INSTRUCTIONS FOR THE TASK: Search the data below for the string "Privacy". Extract every line that contains it.

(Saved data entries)

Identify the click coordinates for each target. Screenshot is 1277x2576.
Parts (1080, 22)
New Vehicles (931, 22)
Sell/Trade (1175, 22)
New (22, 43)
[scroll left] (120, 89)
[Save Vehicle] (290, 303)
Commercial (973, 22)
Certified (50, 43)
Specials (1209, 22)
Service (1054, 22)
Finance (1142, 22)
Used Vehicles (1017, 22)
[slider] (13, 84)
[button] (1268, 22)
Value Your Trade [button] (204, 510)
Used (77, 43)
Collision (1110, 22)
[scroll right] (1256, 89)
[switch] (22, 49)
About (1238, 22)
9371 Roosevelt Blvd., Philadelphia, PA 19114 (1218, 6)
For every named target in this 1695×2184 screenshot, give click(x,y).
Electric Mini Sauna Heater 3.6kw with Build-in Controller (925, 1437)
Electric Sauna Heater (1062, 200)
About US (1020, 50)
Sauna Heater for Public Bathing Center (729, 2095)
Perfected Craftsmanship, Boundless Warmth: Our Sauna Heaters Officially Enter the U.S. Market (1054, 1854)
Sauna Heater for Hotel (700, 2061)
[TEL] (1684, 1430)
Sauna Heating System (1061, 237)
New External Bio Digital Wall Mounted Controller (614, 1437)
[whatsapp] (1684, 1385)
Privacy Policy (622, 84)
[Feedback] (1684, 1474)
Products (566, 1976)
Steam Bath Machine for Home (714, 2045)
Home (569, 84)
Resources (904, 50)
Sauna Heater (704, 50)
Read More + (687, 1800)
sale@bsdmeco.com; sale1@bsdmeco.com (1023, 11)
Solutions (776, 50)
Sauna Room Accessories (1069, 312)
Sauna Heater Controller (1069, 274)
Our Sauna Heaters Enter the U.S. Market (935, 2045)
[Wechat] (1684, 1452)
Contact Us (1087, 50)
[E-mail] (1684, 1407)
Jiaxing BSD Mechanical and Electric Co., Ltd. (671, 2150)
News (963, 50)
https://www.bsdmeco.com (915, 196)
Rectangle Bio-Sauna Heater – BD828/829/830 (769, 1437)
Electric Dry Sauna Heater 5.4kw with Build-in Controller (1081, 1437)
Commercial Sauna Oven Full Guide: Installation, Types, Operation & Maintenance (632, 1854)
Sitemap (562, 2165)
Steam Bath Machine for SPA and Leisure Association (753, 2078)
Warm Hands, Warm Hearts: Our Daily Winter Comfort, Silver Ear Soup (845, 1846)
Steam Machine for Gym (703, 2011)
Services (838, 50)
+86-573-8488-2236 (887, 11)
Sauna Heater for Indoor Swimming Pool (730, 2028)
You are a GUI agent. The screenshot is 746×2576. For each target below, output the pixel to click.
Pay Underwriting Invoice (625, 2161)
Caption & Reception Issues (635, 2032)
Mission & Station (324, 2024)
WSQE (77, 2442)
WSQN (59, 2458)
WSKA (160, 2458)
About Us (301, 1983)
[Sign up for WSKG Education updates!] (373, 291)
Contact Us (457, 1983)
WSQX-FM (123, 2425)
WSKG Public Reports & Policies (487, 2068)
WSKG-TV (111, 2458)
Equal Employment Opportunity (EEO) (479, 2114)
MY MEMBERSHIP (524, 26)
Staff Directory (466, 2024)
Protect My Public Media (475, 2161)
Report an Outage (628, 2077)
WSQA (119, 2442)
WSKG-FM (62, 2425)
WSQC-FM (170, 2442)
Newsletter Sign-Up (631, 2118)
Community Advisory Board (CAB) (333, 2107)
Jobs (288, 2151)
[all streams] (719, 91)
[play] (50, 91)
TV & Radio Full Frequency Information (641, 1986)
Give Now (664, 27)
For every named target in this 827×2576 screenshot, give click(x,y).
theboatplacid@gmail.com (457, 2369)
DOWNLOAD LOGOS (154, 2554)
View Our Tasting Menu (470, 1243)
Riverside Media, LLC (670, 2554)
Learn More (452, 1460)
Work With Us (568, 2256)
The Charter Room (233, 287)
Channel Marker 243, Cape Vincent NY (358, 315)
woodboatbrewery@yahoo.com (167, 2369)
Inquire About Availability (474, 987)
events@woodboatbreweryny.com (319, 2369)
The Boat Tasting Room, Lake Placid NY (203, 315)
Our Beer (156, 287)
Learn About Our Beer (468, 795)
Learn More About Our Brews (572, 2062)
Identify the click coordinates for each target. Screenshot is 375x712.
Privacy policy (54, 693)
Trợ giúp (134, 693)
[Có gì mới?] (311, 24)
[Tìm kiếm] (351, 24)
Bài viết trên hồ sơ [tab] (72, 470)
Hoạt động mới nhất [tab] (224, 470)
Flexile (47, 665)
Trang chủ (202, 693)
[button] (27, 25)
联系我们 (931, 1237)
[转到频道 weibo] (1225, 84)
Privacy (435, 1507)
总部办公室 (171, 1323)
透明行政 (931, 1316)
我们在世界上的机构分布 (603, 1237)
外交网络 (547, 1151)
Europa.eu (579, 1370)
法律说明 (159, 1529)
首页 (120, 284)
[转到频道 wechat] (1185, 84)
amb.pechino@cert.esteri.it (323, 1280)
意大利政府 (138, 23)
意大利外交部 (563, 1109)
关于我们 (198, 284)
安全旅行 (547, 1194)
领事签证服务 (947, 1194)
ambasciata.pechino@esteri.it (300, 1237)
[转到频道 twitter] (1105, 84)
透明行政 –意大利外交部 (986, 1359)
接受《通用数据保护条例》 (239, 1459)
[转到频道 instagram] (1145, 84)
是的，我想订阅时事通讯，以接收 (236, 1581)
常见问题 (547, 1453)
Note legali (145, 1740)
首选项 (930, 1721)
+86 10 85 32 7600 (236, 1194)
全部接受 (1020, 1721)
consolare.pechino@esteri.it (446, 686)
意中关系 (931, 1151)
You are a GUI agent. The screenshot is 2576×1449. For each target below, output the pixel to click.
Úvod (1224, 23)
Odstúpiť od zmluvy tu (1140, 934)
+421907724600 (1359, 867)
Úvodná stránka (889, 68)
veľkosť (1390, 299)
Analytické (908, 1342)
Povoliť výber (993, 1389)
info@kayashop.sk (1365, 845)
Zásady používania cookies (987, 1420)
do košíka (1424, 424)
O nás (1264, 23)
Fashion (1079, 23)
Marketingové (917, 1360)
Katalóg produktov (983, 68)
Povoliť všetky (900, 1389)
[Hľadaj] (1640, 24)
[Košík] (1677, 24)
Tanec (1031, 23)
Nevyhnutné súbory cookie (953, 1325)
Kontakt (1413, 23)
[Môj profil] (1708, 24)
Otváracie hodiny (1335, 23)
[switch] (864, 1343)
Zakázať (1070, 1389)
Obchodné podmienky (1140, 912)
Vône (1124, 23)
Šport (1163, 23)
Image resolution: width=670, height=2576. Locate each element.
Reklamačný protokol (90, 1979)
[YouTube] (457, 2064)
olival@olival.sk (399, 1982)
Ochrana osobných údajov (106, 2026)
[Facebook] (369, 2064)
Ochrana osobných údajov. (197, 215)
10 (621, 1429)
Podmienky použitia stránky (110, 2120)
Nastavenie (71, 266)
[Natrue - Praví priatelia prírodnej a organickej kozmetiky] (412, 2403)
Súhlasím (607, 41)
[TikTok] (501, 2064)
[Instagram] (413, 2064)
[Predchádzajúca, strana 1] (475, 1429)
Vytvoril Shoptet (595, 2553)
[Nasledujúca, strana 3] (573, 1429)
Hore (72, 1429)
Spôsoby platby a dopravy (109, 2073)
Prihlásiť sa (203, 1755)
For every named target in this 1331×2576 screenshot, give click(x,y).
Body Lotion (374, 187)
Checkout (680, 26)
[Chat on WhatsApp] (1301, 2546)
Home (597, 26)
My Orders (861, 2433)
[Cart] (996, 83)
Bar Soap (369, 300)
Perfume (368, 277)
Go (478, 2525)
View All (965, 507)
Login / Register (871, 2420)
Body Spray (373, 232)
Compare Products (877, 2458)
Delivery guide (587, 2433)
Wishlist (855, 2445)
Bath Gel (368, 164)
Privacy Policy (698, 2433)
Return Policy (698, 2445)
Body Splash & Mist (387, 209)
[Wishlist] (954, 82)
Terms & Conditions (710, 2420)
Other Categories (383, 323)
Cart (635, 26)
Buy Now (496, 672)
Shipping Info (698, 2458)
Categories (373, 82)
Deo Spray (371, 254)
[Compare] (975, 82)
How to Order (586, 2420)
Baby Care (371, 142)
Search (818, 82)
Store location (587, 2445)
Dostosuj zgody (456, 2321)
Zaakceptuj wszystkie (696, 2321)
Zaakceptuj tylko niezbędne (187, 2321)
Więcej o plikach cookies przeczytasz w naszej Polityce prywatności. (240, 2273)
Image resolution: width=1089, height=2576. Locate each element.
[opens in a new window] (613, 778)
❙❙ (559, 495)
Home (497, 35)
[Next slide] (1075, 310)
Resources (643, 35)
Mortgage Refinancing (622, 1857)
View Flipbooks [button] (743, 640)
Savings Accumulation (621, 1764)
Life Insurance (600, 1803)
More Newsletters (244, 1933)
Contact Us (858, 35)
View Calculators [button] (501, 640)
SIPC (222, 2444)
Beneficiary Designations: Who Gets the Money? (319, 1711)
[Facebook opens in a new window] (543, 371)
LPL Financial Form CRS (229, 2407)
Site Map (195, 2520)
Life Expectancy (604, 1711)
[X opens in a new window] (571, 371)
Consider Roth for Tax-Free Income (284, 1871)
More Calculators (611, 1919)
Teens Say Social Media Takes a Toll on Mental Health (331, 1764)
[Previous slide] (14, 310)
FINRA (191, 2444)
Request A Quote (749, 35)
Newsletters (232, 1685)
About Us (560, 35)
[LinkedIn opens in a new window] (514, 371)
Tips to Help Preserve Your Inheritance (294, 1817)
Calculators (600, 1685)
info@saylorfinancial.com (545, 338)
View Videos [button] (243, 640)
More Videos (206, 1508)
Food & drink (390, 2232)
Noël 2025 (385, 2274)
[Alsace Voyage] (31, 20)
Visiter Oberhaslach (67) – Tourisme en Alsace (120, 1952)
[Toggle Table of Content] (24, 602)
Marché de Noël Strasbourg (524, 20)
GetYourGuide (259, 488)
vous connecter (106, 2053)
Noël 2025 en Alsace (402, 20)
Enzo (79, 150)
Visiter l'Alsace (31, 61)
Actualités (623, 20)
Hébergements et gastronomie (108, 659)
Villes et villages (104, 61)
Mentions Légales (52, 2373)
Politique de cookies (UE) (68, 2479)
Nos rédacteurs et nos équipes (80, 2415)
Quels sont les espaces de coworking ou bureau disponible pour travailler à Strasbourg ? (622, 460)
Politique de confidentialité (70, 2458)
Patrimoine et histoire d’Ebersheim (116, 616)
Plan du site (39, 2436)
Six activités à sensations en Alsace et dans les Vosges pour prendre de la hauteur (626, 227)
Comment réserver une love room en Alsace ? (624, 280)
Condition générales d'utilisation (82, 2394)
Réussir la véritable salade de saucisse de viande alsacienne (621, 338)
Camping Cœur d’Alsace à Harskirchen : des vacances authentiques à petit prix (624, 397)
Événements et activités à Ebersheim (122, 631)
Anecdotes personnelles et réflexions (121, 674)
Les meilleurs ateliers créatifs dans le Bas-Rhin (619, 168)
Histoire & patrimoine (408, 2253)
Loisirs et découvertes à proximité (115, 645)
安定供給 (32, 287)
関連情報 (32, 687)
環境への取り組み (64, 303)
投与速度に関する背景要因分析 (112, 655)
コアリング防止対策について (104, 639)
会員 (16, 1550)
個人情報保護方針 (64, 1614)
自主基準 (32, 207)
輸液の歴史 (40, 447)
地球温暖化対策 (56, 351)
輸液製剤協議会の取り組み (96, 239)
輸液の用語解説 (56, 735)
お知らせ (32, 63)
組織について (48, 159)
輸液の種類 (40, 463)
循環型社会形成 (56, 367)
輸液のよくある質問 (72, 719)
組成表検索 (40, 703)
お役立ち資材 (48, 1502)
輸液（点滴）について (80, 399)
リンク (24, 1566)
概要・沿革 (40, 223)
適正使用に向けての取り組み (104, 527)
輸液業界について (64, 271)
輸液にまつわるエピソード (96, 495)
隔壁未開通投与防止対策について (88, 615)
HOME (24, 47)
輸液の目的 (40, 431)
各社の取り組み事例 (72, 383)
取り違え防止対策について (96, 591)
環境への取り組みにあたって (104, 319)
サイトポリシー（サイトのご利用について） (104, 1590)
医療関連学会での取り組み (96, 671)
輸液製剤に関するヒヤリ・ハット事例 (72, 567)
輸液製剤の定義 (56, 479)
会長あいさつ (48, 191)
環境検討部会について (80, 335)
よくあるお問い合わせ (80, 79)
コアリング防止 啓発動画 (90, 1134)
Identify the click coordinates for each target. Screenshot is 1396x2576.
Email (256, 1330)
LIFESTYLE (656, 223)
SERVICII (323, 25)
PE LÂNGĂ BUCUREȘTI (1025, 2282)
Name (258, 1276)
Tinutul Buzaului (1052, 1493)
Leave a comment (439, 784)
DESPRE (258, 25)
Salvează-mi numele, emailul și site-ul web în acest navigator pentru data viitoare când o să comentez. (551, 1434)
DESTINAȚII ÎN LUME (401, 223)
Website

SOLVED EXERCISE:
Privacy Policy (622, 84)
Privacy policy (54, 693)
Privacy (435, 1507)
Privacy Policy (698, 2433)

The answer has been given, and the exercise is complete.